Mientras miraba la poca variedad de accesorios que me había señalado, la observaba de reojo sacarle chispas al celular con los dedos. Habrá planeado por WhatsApp una salida por la noche con sus amigas o habrá estado discutiendo alguna cuestión con su novio, la cosa es que no dejaba de mover frenéticamente los deditos diminutos, acompañados cada tanto por una escasa gestualidad.
Ser amable, simpática, y de paso hacer su trabajo, no pedía más. No sé si por el mal humor que me generó la falta de cortesía, pero ya nada de lo que había en el lugar me convencía. No tengo idea de cuál será la realidad de esta vendedora. Tal vez cobra horas en negro, o su sueldo no le alcanza y hace malabares para llegar a fin de mes. Incluso podría imaginarme que inició una carrera universitaria, que la necesidad de trabajar por su subsistencia la llevó a abandonar. ¡Vaya a saber qué frustraciones lleva en andas! De todos modos, pienso en la larga fila de personas que aún hoy aguardan por un trabajo y desde ese punto de vista no puedo dejar de considerarla una privilegiada por poseerlo y conservarlo, y una desconsiderada por no cuidarlo.
La dueña, pensé, me hubiese atendido de otra manera. De hecho, me hubiese atendido, porque la vendedora lo único que hizo fue dejarme pasar. No digo irse al extremo de esas empleadas que te quieren vender a toda costa cualquier prenda y te hacen abrir el vestidor y exclaman, posicionando su mano en el pecho y luego en tu hombro: ¡Te queda divino, corazón! Y vos sabés que envuelta en esas ropas sos lo más parecido a una de las carpas de la fiesta de disfraces. ¡Qué le vas a contestar!
Pero sí tratarme como el cliente que soy y respetar mi derecho. En todo eso pensaba mientras me retiraba del local, de más está decir que la chica no hizo ni el más mínimo intento de retenerme. Afuera aún llovía. A un metro había otra puerta. Otro local, pero de ropa y aunque no lo tenía pensado, a esa altura caí en la cuenta de que una prenda de vestir le iría bien a mi amiga, porque siempre hace falta.
El muchacho que atendía el lugar me hizo dos o tres preguntas básicas: edad de la destinataria del regalo, modo de vestir y colores preferidos. Al tercer modelo, ya tenía decidido mi regalo. Y le agradecí la atención. Él estaba completamente ajeno a mi vivencia minutos antes, pero me pareció justo agradecerle que hiciera bien su trabajo. No me preguntó sobre mi vida, no me contó nada de la suya; solo hubo comentarios de rigor acerca de la lluvia y la falta de venta de ropa de invierno, porque el frío hasta ese momento no había llegado. Y me fui con mi bolsita a cuestas y con un tilde en mi lista de negocios a los cuales no concurrir más y otro al que podría volver.

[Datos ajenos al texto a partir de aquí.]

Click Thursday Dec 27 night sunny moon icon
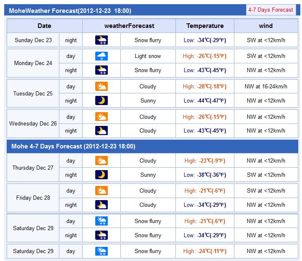The image size is (302, 261). click(x=102, y=175)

No se debe naturalizar la mala atención. Por supuesto que a ese primer local no vuelvo más. Pero no es el único en donde se atiende a desgano. Tampoco el mal humor y la falta de atención es privativo de los comercios de distintos rubros. Pasa en los bancos, tenés que esperar horas porque solo hay dos cajas y justo cuando te toca a vos la persona a cargo de la atención al público cortó para tomarse un café. Pasa en los organismos oficiales, vas con turno, pero al llegar tenés que volver a sacar turno, perdés toda la mañana y a los papeles que llevaste, porque fueron esos los que te pidieron por teléfono, siempre le falta algo, y volvés a empezar. Tanto se habla de marketing hoy en día, tantas capacitaciones en dicha área, tantos nuevos departamentos de marketing abiertos en las empresas, incorporación de estrategias de ventas para alcanzar a los clientes y mantenerse competitivo y en estas ocasiones es donde siento que no sirve para nada.
Las estadísticas dicen que un cliente satisfecho cuenta su experiencia a cinco personas, mientras que un cliente insatisfecho lo cuenta al menos a 11 personas. Entonces, ¡qué les cuesta ser simpáticos, ser amables! Si en definitiva el efecto espejo es real. Porqué no mejorar la atención para que haya cada vez menos clientes insatisfechos y malhumorados. Y de a poco ir mejorando el clima en que vivimos.